Hurricane Matthew has strengthened back into an "extremely dangerous" Category 4 storm with 130-mph sustained winds. The storm is expected to strike Florida's east coast late Thursday and into today. Here are some quick facts about Category 4 storms:
• Since meteorologists started measuring such things, 126 storms that formed in the Atlantic Basin, including the Caribbean and Gulf of Mexico, have strengthened into Category 4 hurricanes. Thirty-one went on to become Category 5s for at least a few hours, including Hurricane Matthew. Most Category 4s occur in September, but monster storms often form in early October, too.
• It's highly unusual for a hurricane to make landfall as a Category 4 storm in the United States. Only nine have done it since 1924. (The number rises to 12 if you include the three storms that rolled ashore as Category 5s). Five of the Category 4s officially came ashore in Florida.

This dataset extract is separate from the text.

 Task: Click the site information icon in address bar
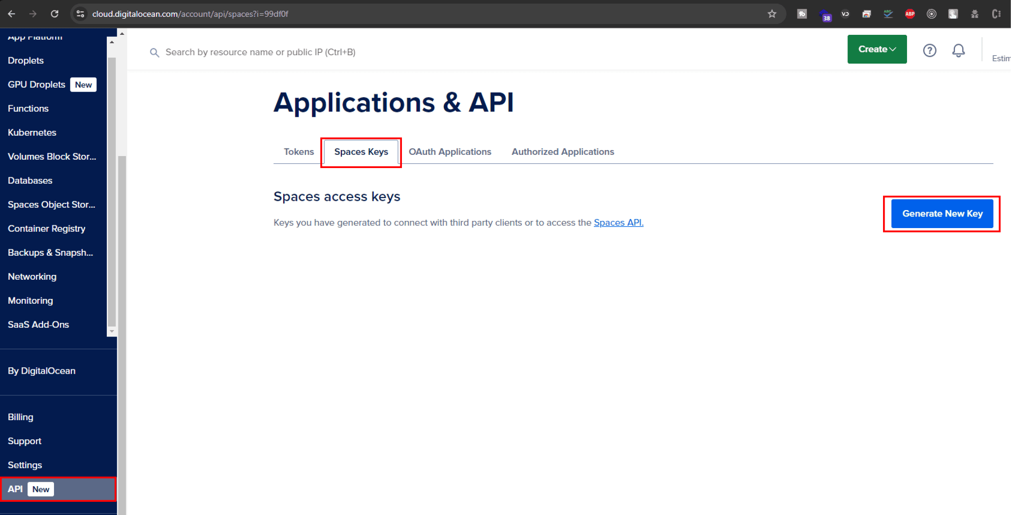80,14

• Hurricane Charley in 2004 was the last Category 4 to hit Florida. It was a fast-moving buzz saw of a storm that packed 150 mph winds. It demolished parts of Port Charlotte and Punta Gorda and carried enough of a wallop inland to create considerable damage in the Orlando area, including Winter Park. The storm was blamed for 10 deaths and more than $15 billion in damage.
• Category 4 storms include sustained winds of 130–156 mph measured 33 feet above the ground. Winds that powerful can easily destroy mobile homes, snap trees and chew the roofs off even the most well-built homes. In 2004, Tampa Bay Times reporters observed Hurricane Charley strip the paint off of a car.
• Don't think of a Category 4 storm packing 150 mph winds as being twice as strong as a Category 1 with 75 mph winds. The Cat 4 is much, much more powerful. Why? Wind power is exponential. Put another way: The winds from a strong Category 4 storm (156 mph) have the potential to create twice as much damage as a weak Category 4 storm (130 mph).
• Category 4 storms can also create up to 18 feet of storm surge, though the estimates for Hurricane Matthew range up to 10 feet. Power can be knocked out for days, and in some cases, weeks or even months. Hurricane experts routinely describe the damage wrought by Cat 4s as "catastrophic."